Extract »
Akwaeke Emezi (1987- )

Akwaeke Emezi is part of a small but growing number of transgender Nigerian writers whose unique perspective and the rapidly growing audience for their novels have garnered them international literary acclaim. Emezi identifies as transgender and as an ogbanje. Transgender people do not identify with the gender assigned to them.  They refer to themselves as “they” rather than “he” or “she” to recognize their gender identity. Emezi is also an ogbanje which refers to an Igbo cosmological idea of a spirit who is born to die, and who usually takes a human form for only a short period of time. Emezi has been very open with the public about having a double mastectomy and hysterectomy in order to feel more at ease with their lack of gender.

Emezi was born in Umuahia and raised in Aba, Nigeria by an Igbo father and a Tamil mother. They have one younger daughter, Yagazie. They were raised as part of a very tight-knit immigrant community known as the Niger Wives, an organization of non-Nigerian women married to Nigerians. Emezi says they were often treated as a foreigner because of their mother’s Malaysian nationality despite the fact that they were born and raised in Nigeria.

Emezi recalls a Black educator from Ohio (one of the Niger Wives) who worked at their primary school in Nigeria and encouraged them to write from a very young age. Emezi proclaimed their desire to be a writer at age seven. When Emezi moved to the United States at age 16 to begin post-secondary education, they studied Biology due to pressures from family members and later enrolled in veterinary school at Tufts University where the rigor of their program began having a negative effect on their mental health. Emezi dropped out and began pursuing a Master’s degree in Public Administration at New York University.

Data for review »
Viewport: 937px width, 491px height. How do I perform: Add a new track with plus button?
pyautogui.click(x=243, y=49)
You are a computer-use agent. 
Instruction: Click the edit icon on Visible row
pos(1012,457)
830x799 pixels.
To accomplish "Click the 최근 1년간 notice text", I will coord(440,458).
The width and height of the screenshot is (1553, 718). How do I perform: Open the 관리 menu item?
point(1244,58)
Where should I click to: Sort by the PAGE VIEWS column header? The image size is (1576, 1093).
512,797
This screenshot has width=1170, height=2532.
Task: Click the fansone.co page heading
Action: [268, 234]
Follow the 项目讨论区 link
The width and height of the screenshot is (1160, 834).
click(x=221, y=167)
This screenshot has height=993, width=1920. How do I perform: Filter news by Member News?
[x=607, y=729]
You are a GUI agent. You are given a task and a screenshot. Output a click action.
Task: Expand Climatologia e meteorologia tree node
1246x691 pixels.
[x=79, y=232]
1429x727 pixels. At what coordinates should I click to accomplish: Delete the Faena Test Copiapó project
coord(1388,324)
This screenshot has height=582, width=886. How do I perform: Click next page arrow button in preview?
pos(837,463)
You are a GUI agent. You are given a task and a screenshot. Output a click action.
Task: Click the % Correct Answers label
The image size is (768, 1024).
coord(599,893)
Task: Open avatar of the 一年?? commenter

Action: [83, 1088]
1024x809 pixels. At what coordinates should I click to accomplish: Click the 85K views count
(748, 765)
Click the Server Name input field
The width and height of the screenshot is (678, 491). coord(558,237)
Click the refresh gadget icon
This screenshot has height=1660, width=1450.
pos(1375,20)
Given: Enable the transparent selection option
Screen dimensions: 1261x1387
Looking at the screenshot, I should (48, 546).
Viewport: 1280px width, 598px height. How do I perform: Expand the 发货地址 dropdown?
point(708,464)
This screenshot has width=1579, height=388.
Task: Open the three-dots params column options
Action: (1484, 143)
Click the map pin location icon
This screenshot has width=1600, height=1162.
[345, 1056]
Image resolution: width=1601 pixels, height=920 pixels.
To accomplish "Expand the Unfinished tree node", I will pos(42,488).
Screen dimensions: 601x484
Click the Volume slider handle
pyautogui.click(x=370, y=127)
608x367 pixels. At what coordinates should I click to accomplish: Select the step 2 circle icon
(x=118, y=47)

Explore the material »
1 > In the Akwaeke Emezi biography, what university did Emezi attend for veterinary school?
2 > Carry on the Akwaeke Emezi biography from its last sentence.
The records come from a separate source that has nothing to do with the text.

Results by task »
1 > Tufts University.

2 >
Upon graduating, Emezi worked in the non-profit sector for two years while pursuing writing grants. They eventually were admitted to an MFA program in Creative Writing (Fiction) at Syracuse University which they credit with giving them the financial structure to feel comfortable pursuing a more creative career.

Emezi published their first book, an autobiographical novel entitled Freshwater, in 2018. Since then, they have published three additional novels: The Death of Vivek Oji (2020), and two Young Adult novels, Pet (2019) and Bitter (2022). Emezi also published a memoir entitled Dear Senthuran: A Black Spirit Memoir in 2021, and a book of poetry titled Content Warning: Everything in 2022. Another novel, You Made a Fool of Death with Your Beauty, appeared in April 2022. Emezi has also published various essays during this time.

Emezi’s books have been translated into several languages and both Freshwater and You Made a Fool of Death with Your Beauty are being produced for television by FX and Amazon respectively. Emezi’s writing has won the Stonewall Book Award for Nonfiction, the Otherwise Award (formerly the Tiptree Award), the Ilube Nommo Award, and the Commonwealth Short Story Prize for Africa.

Emezi has lived in New Orleans, Louisiana since 2019.